● **Your task**
Quote exactly and only this range of lines in the data below: the line that holds "You are a computer-use agent. Image" to the line that holds "Instruction: Select the PK10 tab", both included.

(Given data begins)

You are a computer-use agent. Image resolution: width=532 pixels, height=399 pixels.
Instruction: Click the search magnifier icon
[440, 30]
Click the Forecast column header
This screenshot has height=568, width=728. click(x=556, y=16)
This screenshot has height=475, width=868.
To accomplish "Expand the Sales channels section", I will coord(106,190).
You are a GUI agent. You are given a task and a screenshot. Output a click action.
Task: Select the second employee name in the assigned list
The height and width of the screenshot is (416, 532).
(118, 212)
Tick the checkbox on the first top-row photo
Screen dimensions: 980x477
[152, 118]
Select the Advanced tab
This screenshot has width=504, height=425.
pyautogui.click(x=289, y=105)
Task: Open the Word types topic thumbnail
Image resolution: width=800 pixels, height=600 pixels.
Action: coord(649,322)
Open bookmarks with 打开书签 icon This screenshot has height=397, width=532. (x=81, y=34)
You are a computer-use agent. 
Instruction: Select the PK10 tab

(Given data ends)
(Given data begins)

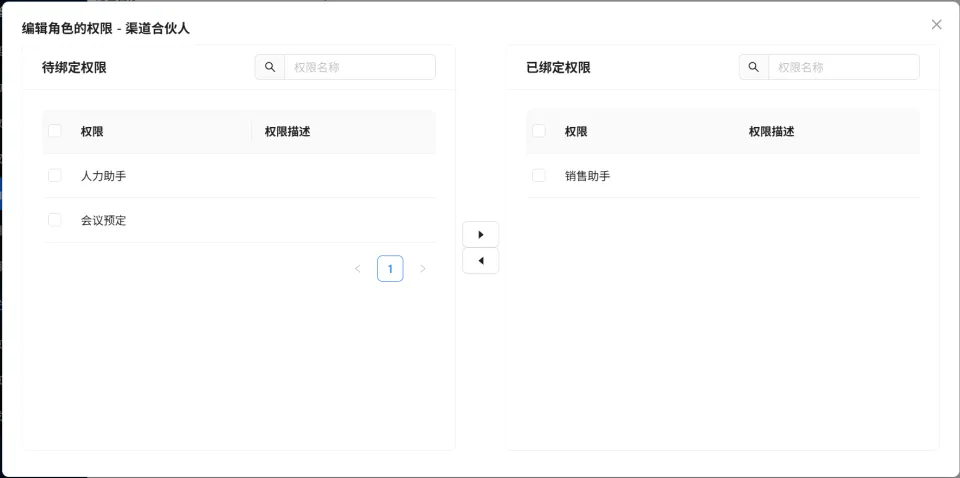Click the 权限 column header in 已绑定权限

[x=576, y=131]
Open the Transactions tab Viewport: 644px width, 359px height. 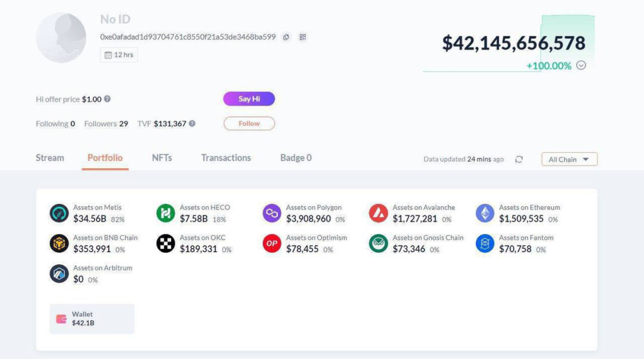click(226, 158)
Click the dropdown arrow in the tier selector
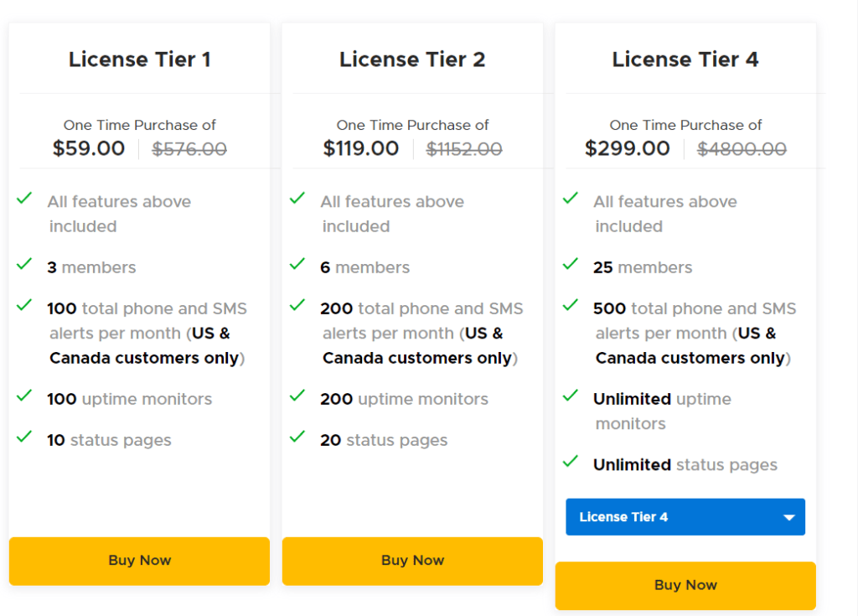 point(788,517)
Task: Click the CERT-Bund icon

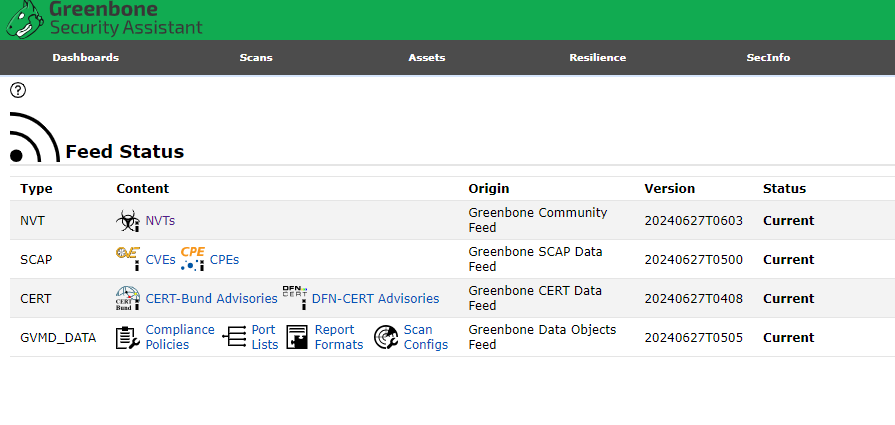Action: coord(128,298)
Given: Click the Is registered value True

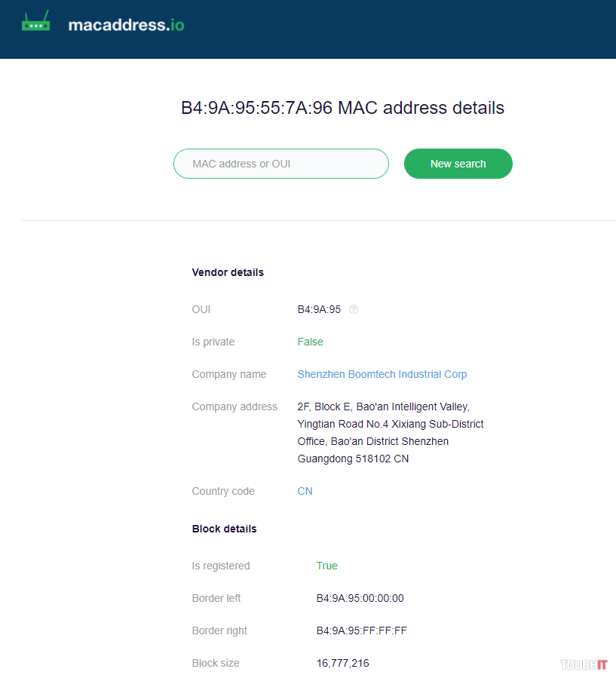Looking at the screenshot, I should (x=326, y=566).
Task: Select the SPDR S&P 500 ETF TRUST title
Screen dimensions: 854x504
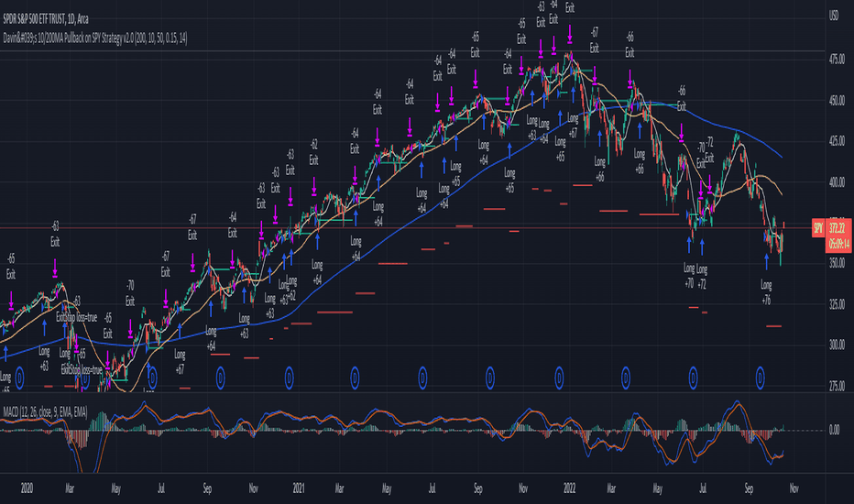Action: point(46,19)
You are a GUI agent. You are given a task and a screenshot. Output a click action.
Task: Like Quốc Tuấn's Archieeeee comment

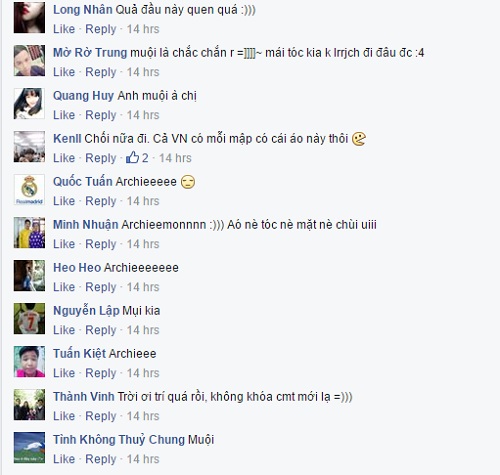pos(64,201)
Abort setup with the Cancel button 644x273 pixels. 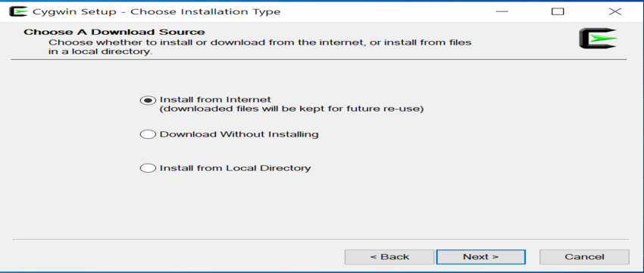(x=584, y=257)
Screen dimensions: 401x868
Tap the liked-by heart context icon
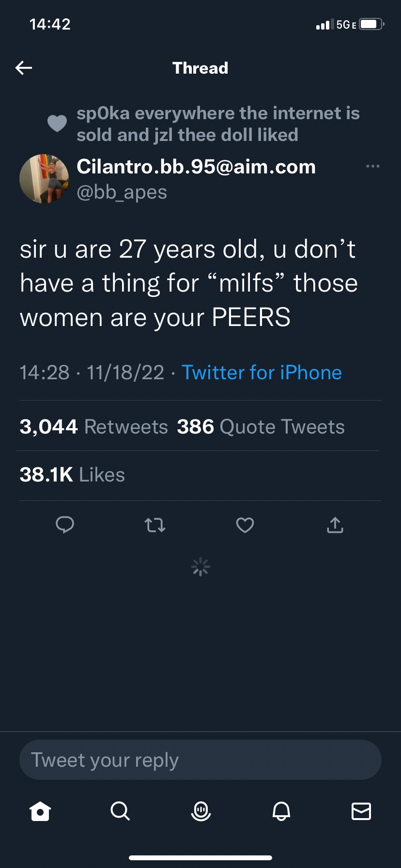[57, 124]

(Given data ends)

● **Solution**
You are a computer-use agent. Image resolution: width=532 pixels, height=399 pixels.
Instruction: Click the search magnifier icon
[440, 30]
Click the Forecast column header
This screenshot has height=568, width=728. click(x=556, y=16)
This screenshot has height=475, width=868.
To accomplish "Expand the Sales channels section", I will coord(106,190).
You are a GUI agent. You are given a task and a screenshot. Output a click action.
Task: Select the second employee name in the assigned list
The height and width of the screenshot is (416, 532).
(118, 212)
Tick the checkbox on the first top-row photo
Screen dimensions: 980x477
[152, 118]
Select the Advanced tab
This screenshot has width=504, height=425.
pyautogui.click(x=289, y=105)
Task: Open the Word types topic thumbnail
Image resolution: width=800 pixels, height=600 pixels.
Action: coord(649,322)
Open bookmarks with 打开书签 icon This screenshot has height=397, width=532. (x=81, y=34)
You are a computer-use agent. 
Instruction: Select the PK10 tab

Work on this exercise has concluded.